-------- Data section

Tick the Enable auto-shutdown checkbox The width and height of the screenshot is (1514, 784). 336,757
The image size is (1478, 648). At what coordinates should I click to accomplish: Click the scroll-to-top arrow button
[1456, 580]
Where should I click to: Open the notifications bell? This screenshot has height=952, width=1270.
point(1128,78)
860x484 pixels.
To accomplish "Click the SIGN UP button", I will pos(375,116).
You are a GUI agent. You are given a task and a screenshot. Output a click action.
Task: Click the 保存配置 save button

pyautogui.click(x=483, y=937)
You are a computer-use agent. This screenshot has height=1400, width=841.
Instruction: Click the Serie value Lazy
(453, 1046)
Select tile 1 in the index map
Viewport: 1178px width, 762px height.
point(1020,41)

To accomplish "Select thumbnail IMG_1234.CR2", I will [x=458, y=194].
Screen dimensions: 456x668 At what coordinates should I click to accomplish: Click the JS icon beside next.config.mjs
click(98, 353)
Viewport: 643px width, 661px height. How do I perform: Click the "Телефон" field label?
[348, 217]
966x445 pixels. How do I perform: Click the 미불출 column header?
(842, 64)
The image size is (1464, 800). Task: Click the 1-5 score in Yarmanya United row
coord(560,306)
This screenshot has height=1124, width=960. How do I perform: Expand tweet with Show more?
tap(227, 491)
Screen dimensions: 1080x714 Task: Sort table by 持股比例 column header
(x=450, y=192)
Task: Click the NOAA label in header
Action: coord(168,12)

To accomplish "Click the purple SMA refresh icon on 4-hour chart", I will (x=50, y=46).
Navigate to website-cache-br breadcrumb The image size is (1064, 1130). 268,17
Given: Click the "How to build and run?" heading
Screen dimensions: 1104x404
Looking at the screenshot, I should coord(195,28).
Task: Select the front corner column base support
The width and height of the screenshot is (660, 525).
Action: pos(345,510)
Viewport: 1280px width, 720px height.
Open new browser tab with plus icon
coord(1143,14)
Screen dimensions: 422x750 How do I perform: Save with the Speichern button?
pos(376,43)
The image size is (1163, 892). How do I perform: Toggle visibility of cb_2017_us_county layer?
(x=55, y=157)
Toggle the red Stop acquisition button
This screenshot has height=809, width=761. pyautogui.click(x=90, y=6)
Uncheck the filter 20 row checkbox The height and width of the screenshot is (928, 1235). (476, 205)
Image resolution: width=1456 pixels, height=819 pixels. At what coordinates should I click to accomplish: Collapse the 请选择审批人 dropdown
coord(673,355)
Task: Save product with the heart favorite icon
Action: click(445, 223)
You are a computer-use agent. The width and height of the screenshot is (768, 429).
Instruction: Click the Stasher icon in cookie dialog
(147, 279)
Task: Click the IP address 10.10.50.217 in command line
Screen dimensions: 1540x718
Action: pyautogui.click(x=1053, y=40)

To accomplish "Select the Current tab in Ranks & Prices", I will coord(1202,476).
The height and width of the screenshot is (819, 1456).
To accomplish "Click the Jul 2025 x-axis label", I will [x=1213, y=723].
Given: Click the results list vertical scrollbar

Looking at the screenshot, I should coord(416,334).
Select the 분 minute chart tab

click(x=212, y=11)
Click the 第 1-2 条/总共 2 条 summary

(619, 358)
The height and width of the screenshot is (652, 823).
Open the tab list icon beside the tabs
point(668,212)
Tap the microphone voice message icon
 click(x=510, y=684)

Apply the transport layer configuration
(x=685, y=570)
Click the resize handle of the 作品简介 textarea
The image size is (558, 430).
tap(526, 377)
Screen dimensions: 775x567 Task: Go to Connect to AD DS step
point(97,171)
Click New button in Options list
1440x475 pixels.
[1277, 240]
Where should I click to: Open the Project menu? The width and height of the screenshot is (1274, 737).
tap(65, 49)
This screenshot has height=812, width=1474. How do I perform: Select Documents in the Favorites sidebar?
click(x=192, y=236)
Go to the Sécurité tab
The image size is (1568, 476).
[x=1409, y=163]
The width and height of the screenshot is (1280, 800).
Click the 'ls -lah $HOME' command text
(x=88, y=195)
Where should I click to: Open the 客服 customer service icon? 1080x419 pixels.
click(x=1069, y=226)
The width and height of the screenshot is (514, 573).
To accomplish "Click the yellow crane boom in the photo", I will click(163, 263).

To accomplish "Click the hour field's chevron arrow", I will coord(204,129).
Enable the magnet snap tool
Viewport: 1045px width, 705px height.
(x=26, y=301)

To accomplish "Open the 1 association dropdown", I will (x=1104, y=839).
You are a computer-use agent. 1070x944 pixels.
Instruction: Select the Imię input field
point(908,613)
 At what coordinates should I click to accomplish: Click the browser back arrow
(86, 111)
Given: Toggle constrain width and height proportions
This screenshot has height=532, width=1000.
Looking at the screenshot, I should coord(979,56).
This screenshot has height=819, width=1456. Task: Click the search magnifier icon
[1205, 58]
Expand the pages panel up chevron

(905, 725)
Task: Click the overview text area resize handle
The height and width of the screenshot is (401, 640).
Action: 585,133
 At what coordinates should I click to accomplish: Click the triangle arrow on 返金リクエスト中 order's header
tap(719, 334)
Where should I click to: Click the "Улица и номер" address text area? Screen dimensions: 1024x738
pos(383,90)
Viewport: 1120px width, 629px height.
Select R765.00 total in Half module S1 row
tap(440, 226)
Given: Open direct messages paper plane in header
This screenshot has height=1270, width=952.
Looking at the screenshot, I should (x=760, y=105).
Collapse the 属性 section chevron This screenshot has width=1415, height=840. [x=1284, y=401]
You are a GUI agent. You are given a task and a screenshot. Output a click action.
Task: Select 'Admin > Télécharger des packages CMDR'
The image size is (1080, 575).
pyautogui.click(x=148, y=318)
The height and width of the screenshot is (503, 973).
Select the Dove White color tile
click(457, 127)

----------------

• _What is being asked_: Copy out the lines of the items above word for word, starting at the line that contains "Viewport: 1280px width, 720px height." and ending at the line that contains "Uncheck the filter", with both of those lines included.

• _Worked answer_:
Viewport: 1280px width, 720px height.
Open new browser tab with plus icon
coord(1143,14)
Screen dimensions: 422x750 How do I perform: Save with the Speichern button?
pos(376,43)
The image size is (1163, 892). How do I perform: Toggle visibility of cb_2017_us_county layer?
(x=55, y=157)
Toggle the red Stop acquisition button
This screenshot has height=809, width=761. pyautogui.click(x=90, y=6)
Uncheck the filter 20 row checkbox The height and width of the screenshot is (928, 1235). (476, 205)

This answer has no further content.